Leaders of a long-running protest in Thailand were released on bail on Friday after surrendering to police on charges of inciting unrest, leaving them free to continue their five-month campaign to unseat the government.
"Everything is done. There is no detention," Sondhi Limthongkul, the head of the People's Alliance for Democracy (PAD), told reporters after his release from a Bangkok police station along with six colleagues. No bail bond was posted but three appointed senators, one of them a newspaper editor on Sondhi's payroll, gave guarantees that the seven would return to court when summoned.
Their surrender followed a Court of Appeals decision to quash treason charges against them on Thursday. The court issued fresh warrants for inciting unrest, which carries seven years in jail. Two PAD leaders already in custody were freed on Thursday on the lesser charge, a major blow to the government and police who had been hoping to decapitate the protest movement by gradually picking off its leadership.

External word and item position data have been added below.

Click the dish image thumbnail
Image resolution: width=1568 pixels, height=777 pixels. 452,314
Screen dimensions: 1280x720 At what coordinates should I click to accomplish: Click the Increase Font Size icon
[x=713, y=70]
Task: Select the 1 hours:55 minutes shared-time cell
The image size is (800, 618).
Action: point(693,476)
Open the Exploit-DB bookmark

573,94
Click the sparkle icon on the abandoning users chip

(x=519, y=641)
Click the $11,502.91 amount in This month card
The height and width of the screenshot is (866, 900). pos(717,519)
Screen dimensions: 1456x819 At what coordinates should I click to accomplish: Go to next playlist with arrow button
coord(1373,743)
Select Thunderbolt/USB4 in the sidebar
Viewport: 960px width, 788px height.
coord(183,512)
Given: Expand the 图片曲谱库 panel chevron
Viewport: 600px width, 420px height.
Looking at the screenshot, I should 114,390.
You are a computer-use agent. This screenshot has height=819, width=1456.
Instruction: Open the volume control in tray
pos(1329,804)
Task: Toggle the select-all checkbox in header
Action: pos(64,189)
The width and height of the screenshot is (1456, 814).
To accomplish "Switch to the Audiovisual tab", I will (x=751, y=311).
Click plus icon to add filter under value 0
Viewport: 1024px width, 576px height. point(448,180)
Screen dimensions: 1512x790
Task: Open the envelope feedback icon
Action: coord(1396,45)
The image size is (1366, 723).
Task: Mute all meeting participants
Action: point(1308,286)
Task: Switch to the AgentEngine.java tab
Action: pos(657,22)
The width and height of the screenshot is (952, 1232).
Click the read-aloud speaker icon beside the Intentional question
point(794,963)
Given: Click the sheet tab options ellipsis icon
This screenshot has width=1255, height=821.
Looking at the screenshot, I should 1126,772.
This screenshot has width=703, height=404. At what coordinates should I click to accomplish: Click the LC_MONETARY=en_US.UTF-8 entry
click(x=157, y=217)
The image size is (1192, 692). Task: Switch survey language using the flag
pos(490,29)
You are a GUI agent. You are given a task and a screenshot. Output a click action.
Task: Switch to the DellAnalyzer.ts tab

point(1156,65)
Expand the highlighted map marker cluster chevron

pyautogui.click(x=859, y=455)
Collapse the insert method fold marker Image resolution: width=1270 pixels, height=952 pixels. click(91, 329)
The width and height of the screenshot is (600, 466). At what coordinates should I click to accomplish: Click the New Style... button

In another sign of the tide flowing against the ruling People Power Party (PPP), state prosecutors said they were forwarding to the Constitutional Court an Election Commission recommendation that the PPP be disbanded for vote fraud.
Prime Minister Somchai Wongsawat has cancelled weekend visits to Laos and Cambodia, his spokesman said on Friday. With pressure mounting on the military to launch another coup only two years after its removal of Thaksin Shinawatra, army chief Anupong Paochinda stressed yet again that intervention would do nothing to defuse the underlying tensions.